92 - وَعَنْهَا «أَنَّ النَّبِيَّ - صَلَّى اللَّهُ عَلَيْهِ وَسَلَّمَ - كَانَ إذَا خَرَجَ مِنْ الْغَائِطِ قَالَ: غُفْرَانَك» . أَخْرَجَهُ الْخَمْسَةُ. وَصَحَّحَهُ أَبُو حَاتِمٍ وَالْحَاكِمُ.
92. Dan Darinya ia berkata, “Sesungguhnya Nabi apabila keluar dari kamar kecil (WC), beliau mengucapkan, “Aku memohon ampunan-Mu.” (HR. Imam yang lima dan dishahihkan oleh Abu Hatim dan Al Hakim)

Data Hasil Ekstraksi –
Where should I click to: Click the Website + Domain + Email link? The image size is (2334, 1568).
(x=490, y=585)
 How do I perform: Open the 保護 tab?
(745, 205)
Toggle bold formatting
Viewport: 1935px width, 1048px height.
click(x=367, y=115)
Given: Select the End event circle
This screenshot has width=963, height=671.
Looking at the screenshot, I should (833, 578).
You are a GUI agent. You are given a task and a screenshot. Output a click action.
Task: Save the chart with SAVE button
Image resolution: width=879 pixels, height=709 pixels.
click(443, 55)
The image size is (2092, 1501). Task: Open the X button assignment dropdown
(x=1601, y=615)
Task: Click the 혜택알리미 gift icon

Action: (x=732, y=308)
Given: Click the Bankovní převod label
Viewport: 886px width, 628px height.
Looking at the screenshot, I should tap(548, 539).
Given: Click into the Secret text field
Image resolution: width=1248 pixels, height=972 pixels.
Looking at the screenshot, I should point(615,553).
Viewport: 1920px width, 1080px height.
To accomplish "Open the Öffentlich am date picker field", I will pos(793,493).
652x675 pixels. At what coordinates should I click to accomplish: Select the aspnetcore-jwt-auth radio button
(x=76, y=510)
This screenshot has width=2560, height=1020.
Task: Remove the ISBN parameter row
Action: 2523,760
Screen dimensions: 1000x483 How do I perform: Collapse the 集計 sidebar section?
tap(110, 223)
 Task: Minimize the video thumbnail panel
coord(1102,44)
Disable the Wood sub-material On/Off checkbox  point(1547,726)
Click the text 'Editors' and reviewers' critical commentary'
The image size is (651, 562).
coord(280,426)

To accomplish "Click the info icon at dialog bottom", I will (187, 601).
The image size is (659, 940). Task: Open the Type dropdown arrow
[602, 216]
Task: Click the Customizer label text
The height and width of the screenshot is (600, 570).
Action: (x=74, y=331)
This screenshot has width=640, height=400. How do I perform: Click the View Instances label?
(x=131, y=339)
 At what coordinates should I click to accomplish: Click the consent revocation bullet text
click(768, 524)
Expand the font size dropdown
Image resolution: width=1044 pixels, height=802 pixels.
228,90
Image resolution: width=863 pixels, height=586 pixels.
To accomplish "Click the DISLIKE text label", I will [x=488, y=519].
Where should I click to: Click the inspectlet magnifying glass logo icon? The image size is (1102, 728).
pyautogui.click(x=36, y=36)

Soal Latihan – Ubah bagian teks hadis dari "92. Dan Darinya" sampai "dan Al Hakim)", termasuk keduanya, dengan mengganti "kamar kecil" menjadi "jamban".

Jawaban Latihan –
92. Dan Darinya ia berkata, “Sesungguhnya Nabi apabila keluar dari jamban (WC), beliau mengucapkan, “Aku memohon ampunan-Mu.” (HR. Imam yang lima dan dishahihkan oleh Abu Hatim dan Al Hakim)